Yuletide, wives biding time and taking tea, governesses and nannies,

them and us, the known and the unknown. And like them also, it is a

chilling story domestic in its essentials and sinister and suffocating

in its intensity.

In the beginning, however, there is language. The way we use it and

the way it defines who and what we are is at the heart of McWilliam's

book, which takes for its epigram Auden's ''Trinculo's Song'': ''There

lies that solid world/ these hands can never reach;/ My history, my

love,/ is but a part of speech.'' Daisy, the belatedly named narrator of

the novel, has had a short career as a clothes horse, and dabbled in

publishing before taking the expediential step of getting wed or, as she

coldly puts it, ''We exchanged vows.'' The three words emphasise a chill

in the relationship with her husband which otherwise is kept at bay with

politeness.

Daisy likes words and collects rarities like zenana, corm, caret,

graminivore, and ric rac, which trip off her tongue as if they were High

Street argot. In contrast, listening to Margaret Pride, nanny to Daisy's

son John, is ''to hear language strangled at birth.'' It is a violent

image and one which demonstrates the dangers inherent in

incomprehension. For upstairs and downstairs are going crazy in their

opposite ways, oblivious to and ignorant of each other.

Language binds but it can also separate, and from the beginning

McWilliam has Daisy serve double Dutch (coached by her Low Country

forebears?) to Margaret, who volleys back homilies. But one is playing

badminton, the other tennis. Each needs someone to interpret the rules

but they are too far gone in self-delusion to realise it.

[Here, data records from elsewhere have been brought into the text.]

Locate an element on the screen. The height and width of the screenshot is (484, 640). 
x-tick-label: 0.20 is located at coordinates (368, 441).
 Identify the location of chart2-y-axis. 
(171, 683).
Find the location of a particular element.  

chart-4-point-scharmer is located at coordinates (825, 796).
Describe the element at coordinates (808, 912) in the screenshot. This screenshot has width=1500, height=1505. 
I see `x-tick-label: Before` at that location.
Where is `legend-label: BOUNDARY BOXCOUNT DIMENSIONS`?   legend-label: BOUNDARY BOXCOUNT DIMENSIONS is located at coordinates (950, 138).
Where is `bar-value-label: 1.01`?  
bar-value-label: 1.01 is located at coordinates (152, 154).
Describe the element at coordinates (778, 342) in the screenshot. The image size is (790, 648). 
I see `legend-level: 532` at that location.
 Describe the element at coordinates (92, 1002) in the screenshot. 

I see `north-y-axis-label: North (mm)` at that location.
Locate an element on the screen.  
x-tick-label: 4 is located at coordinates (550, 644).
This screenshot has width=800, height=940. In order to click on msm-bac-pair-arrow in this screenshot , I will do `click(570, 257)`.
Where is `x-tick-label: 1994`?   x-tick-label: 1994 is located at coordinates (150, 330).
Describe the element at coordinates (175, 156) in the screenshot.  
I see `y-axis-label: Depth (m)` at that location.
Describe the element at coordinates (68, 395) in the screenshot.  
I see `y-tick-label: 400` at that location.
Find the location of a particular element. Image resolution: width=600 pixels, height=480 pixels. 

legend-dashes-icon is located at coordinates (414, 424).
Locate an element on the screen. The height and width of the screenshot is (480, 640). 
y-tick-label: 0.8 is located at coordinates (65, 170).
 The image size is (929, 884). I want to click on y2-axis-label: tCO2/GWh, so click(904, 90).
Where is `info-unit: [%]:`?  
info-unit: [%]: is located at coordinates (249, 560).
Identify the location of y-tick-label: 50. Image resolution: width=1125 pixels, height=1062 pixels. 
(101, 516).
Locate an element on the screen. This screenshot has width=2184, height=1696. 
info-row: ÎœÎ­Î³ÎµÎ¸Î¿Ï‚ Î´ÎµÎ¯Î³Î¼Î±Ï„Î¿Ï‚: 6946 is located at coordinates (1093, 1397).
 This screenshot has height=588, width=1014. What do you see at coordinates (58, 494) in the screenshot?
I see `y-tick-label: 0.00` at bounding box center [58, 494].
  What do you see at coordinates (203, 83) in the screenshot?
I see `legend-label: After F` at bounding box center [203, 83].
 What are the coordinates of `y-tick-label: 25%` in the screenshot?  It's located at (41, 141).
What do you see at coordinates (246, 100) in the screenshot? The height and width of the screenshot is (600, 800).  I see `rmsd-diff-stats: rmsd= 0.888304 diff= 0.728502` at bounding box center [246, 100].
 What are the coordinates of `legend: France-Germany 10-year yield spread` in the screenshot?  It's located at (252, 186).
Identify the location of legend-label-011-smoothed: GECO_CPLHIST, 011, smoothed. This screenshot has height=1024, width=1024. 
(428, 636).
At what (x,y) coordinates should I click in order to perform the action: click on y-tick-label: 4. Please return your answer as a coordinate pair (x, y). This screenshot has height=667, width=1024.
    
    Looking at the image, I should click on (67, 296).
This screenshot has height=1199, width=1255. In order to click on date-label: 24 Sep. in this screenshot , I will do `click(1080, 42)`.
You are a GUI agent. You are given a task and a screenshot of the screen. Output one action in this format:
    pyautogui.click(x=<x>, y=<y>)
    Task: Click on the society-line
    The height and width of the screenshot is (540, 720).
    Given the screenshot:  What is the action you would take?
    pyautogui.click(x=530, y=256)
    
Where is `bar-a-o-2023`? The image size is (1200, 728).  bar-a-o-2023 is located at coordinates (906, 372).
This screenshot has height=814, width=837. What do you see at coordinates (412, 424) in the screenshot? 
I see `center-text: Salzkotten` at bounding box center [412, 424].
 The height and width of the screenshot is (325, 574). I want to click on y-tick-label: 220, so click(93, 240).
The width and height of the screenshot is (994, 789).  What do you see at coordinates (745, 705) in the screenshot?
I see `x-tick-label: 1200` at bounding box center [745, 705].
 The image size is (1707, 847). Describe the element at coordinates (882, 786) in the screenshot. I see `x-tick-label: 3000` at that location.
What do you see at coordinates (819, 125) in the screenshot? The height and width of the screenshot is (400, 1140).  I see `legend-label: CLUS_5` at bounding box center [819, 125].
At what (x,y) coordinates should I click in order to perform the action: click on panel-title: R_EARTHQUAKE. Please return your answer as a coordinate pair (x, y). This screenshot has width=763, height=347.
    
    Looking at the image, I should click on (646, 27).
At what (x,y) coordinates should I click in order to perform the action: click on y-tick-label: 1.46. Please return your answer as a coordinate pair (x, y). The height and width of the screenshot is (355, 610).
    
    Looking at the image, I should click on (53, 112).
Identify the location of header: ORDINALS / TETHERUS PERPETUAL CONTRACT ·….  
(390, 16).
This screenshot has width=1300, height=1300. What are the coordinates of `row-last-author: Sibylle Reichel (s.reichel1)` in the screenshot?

Their parallel psychoses are painfully but beautifully articulated and

the temptation is to pig on quotes, for McWilliam has an enviable

facility for drawing out the essence of things and for fashioning

aphorisms, even if on occasion she seems to be over-reaching. But A

Little Stranger is -- as well as being an astute social commentary, a

mild political statement, a portrait of a non-marriage, and (almost as

an afterthought) a black mark against nannies -- a cunningly executed

thriller. How is for you to find out.